Dans une interview à la BBC à la veille de Noël, le président a déclaré : « En tant que gouvernement, nous avons hérité de N1500 milliards de dette intérieure et quand la dette extérieure est ajoutée, nous avons environ N2200 milliards. Tout le monde sait que le Nigeria n’est pas un pays pauvre, nous sommes riches, et nous avons les ressources humaines. Le problème est que les pouvoirs ne prenaient pas au sérieux la lutte contre la corruption.
« En plus de souligner le profil de notre dette, nous avons également montré les changements que nous avons faits dans le service des douanes. Par exemple, ce que nous tirons de la Douane, du Pétrole ; ce que nous tirons du Port. »

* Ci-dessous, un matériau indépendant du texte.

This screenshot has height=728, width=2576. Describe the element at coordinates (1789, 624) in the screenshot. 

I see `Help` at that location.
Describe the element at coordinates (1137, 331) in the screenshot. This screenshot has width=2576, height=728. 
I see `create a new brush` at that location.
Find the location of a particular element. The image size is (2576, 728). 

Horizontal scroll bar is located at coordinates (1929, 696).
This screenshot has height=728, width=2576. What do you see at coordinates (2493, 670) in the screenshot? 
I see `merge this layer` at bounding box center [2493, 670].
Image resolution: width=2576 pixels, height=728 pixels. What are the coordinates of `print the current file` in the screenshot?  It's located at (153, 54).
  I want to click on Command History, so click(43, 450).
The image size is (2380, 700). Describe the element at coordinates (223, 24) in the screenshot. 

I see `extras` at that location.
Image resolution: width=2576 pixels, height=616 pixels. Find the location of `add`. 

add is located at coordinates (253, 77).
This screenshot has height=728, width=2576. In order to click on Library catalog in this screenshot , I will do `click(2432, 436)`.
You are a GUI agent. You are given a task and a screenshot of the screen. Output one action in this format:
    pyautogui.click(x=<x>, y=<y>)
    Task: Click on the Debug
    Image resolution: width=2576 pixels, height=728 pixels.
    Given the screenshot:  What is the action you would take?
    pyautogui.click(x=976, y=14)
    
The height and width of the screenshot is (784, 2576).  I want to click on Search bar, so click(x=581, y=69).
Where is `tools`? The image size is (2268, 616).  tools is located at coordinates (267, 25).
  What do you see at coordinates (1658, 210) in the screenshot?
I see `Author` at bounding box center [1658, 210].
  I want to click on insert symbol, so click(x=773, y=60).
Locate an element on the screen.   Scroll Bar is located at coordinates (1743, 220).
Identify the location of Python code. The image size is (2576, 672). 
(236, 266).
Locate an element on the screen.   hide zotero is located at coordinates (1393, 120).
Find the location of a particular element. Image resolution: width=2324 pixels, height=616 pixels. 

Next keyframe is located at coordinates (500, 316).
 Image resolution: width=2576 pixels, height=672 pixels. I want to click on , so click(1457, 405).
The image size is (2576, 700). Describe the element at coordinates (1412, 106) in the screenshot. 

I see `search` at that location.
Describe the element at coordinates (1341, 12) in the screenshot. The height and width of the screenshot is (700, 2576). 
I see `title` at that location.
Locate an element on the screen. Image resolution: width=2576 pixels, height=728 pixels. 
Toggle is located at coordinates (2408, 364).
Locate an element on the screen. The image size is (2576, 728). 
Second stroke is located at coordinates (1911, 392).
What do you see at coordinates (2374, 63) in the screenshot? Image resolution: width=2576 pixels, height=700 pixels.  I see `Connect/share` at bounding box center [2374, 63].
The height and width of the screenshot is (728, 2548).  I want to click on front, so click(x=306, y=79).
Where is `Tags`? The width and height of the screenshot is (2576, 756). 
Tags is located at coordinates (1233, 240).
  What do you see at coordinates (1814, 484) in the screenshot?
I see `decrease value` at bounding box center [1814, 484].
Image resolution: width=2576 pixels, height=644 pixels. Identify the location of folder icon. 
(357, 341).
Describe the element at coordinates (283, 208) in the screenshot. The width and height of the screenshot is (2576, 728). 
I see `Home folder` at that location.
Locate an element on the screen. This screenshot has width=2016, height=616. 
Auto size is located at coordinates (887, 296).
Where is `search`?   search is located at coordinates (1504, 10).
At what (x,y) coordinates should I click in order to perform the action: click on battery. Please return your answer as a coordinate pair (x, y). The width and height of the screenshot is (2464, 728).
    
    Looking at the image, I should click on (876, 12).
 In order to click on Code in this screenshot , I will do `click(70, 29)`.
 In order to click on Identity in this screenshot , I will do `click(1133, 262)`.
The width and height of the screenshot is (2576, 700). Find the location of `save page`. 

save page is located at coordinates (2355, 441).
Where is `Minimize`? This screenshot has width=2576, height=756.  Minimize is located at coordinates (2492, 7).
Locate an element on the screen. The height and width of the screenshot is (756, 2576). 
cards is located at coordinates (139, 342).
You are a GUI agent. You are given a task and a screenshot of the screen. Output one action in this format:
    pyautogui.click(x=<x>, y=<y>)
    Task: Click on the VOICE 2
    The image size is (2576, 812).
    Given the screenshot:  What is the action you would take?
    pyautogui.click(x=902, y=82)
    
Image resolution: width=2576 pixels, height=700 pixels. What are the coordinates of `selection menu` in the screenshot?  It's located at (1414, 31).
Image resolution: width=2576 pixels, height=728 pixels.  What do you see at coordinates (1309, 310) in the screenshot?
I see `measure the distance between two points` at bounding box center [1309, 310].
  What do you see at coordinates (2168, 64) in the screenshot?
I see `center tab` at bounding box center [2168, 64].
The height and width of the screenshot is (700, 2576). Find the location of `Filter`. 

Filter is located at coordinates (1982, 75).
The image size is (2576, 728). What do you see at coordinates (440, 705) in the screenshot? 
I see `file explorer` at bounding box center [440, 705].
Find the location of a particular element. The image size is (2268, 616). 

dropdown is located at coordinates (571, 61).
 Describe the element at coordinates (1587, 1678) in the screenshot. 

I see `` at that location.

« Il y a eu beaucoup de fuites dans ces secteurs. Si nous bloquons ces fuites, nous ferons rentrer beaucoup plus d’argent pour diriger le pays en dépit de la baisse du prix du pétrole ».
« Beaucoup de choses se passent dans ce gouvernement que les gens ne semblent pas comprendre ; de nombreux secrétaires permanents des ministères ont été changés; nous avions l’habitude d’avoir 42 ministres, nous avons maintenant 36 parce que la Constitution exige que chaque État de la fédération ait un ministre. Aussi, nous avions l’habitude d’avoir 42 ministères, nous avons maintenant 24. »

Toutefois malgré les mesures d’économie envisagées par M. Buhari ainsi que les espérances qu’il a placées dans la lutte contre la corruption, force est de constater que la part prévue dans le budget pour les revenus du pétrole reste sujette à caution. Ce niveau est d’autant plus inquiétant que le budget a été calculé sur une prévision optimiste du prix du pétrole de 38 $ le baril alors que le FMI annonce que la baisse des prix du pétrole continuerait en 2016, et pourrait atteindre les 20 $ le baril.

Tout dépendra alors de l’Assemblée nigériane qui va plancher sur la proposition de budget dès début janvier pour amender le cas échéant sa structure afin de l’accorder aux réalités de l’économie nigérianes et mondiales.